Enfin, le Danemark souhaite également mettre l’accent sur la rénovation des habitations avec pour mot d’ordre : rénover plutôt que démolir. Des mesures incitatives ont d’ailleurs été lancées par l’État depuis 1993, notamment pour la rénovation des ensembles de logement vétustes des années 1960, qu’ils soient privés ou sociaux. La guerre en Ukraine a aussi fait ressurgir le besoin de réduire les consommations énergétiques. Dont celles des bâtiments, sachant qu’au Danemark, un tiers de l’énergie consommée provient du chauffage. En effet, les chiffres de l’AIE montrent que l’exploitation des bâtiments représente 30 % de la consommation finale mondiale d’énergie en 2021 (dont 10 % pour la production des matériaux de construction et des processus de construction).
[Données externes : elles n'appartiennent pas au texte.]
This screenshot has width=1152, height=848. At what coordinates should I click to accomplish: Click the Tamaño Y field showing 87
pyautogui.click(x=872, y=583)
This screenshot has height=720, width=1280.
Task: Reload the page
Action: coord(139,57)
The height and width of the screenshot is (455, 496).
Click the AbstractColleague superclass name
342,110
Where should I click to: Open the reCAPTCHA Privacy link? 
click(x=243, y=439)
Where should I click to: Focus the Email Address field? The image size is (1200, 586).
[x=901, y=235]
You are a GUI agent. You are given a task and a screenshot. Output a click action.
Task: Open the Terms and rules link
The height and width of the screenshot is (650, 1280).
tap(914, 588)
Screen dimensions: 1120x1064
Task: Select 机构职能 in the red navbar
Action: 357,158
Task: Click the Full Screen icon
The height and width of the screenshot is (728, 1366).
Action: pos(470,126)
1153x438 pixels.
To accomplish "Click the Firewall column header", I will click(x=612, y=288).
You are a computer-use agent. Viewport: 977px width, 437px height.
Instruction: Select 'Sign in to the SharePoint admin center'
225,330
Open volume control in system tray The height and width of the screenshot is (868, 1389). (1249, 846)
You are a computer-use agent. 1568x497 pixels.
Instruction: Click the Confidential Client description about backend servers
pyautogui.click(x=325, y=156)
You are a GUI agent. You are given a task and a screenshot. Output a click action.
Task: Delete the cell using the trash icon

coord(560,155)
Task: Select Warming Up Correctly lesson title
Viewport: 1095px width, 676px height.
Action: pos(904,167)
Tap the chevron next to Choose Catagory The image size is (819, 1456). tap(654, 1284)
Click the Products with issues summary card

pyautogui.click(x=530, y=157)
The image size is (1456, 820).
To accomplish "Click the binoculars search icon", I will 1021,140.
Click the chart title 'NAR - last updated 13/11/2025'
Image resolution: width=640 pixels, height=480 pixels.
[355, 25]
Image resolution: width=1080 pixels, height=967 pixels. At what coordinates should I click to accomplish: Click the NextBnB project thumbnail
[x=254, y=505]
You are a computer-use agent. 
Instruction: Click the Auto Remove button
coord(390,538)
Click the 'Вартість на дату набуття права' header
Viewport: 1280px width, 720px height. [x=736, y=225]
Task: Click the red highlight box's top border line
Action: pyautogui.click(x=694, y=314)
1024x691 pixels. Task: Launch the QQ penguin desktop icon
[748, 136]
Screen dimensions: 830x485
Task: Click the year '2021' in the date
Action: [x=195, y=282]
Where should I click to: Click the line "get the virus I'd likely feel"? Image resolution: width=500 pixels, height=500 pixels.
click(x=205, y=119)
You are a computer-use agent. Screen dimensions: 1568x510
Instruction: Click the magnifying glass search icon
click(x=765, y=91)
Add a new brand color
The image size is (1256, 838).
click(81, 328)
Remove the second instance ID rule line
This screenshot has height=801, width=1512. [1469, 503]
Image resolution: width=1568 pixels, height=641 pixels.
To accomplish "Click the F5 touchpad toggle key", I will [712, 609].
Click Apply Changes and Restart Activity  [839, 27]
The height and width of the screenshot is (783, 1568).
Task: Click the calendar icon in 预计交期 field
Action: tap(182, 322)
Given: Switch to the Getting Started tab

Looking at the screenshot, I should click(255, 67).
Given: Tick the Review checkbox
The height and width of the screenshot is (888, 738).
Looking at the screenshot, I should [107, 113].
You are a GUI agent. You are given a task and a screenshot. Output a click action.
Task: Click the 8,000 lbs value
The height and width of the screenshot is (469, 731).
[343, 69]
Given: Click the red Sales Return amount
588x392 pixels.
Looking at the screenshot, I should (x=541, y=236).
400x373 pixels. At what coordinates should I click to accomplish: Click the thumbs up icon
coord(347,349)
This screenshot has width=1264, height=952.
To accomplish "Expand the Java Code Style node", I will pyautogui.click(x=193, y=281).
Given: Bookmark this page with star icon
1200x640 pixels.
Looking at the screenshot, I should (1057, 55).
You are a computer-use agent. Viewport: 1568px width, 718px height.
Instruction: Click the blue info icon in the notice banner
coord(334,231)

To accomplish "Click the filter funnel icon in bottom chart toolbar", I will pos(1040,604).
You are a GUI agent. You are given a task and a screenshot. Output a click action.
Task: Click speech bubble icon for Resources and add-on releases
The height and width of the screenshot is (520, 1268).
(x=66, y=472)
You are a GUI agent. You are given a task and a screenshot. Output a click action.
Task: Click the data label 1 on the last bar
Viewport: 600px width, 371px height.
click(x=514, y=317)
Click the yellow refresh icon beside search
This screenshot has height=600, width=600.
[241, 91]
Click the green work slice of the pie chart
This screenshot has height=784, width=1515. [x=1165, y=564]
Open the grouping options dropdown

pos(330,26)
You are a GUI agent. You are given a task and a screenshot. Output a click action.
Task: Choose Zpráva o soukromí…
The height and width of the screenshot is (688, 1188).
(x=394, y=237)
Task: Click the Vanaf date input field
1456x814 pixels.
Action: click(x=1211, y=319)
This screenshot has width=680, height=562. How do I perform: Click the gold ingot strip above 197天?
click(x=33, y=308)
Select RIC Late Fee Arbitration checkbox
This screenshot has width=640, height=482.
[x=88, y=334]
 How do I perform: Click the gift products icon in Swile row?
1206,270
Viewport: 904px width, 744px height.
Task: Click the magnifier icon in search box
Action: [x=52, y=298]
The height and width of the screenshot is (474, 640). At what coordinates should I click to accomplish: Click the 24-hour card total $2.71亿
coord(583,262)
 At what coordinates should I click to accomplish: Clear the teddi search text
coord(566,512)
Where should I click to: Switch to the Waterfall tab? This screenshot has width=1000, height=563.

Un partenariat public-privé a été établi au 
Danemark avec des représentants de quatorze secteurs de la communauté des affaires danoise. Le secteur danois de 
la construction a proposé soixante-trois recommandations pour réduire ses émissions afin d’atteindre l’objectif  climatique national d’ici 2030. La mise en œuvre de ces propositions pourrait entraîner une réduction annuelle nette de 5,8 tonnes d’émissions de CO2 par an d’ici 2030.

Former pour décarboner

« Le pays est en croissance de 3,6 %. La plupart des secteurs de l’économie se portent bien comme les technologies de l’informatique et de la communication, de l’industrie pharmaceutique, des énergies renouvelables et de la recherche et du développement, explique Claire Camdessus, cheffe du Service économique Ambassade de France. D’autres secteurs sont à fort potentiel comme la construction écologique. Néanmoins, les besoins de main-d’œuvre, notamment non qualifiée, sont importants ». De nombreux centres de formation existent pourtant, comme le Roskilde Technical College (VET) qui forme chaque année 11 000 étudiants dans trente-quatre filières différentes en continuou en alternance, pour des candidats de 16 à 60 ans. Il est question d’initier les étudiants à la construction mais également au durable comme les énergies renouvelables (solaire, PV, récupération de chaleur…). Distinguée en 2020 par les Nations Unies, l’école propose 34 filières de formation différentes allant de l’enseignement secondaire au Bachelor. La mobilité est fortement encouragée. Dans une démarche tournée vers l’international, l’organisme de formation encourage ses sections d’apprentis à s’ouvrir au monde, de découvrir et d’apprendre de nouvelles pratiques. Chaque année, pas moins de 150 étudiants sont ainsi envoyés en mobilité européenne, dans le cadre du programme Erasmus. L’établissement 
joue également un rôle d’accueil en recevant des apprentis venus d’autres horizons. Ainsi, des apprentis issus du BP 
Métallier du BTP CFA du Maine-et-Loire ont eu l’occasion de vivre une expérience formatrice au sein de cette institution. Face à la pénurie de recrutement dans ce secteur au Danemark, l’enjeu majeur réside dans la proposition d’une formation qui réponde au mieux aux attentes des jeunes en matière de salaires, de cadre de travail et de bien-être professionnel.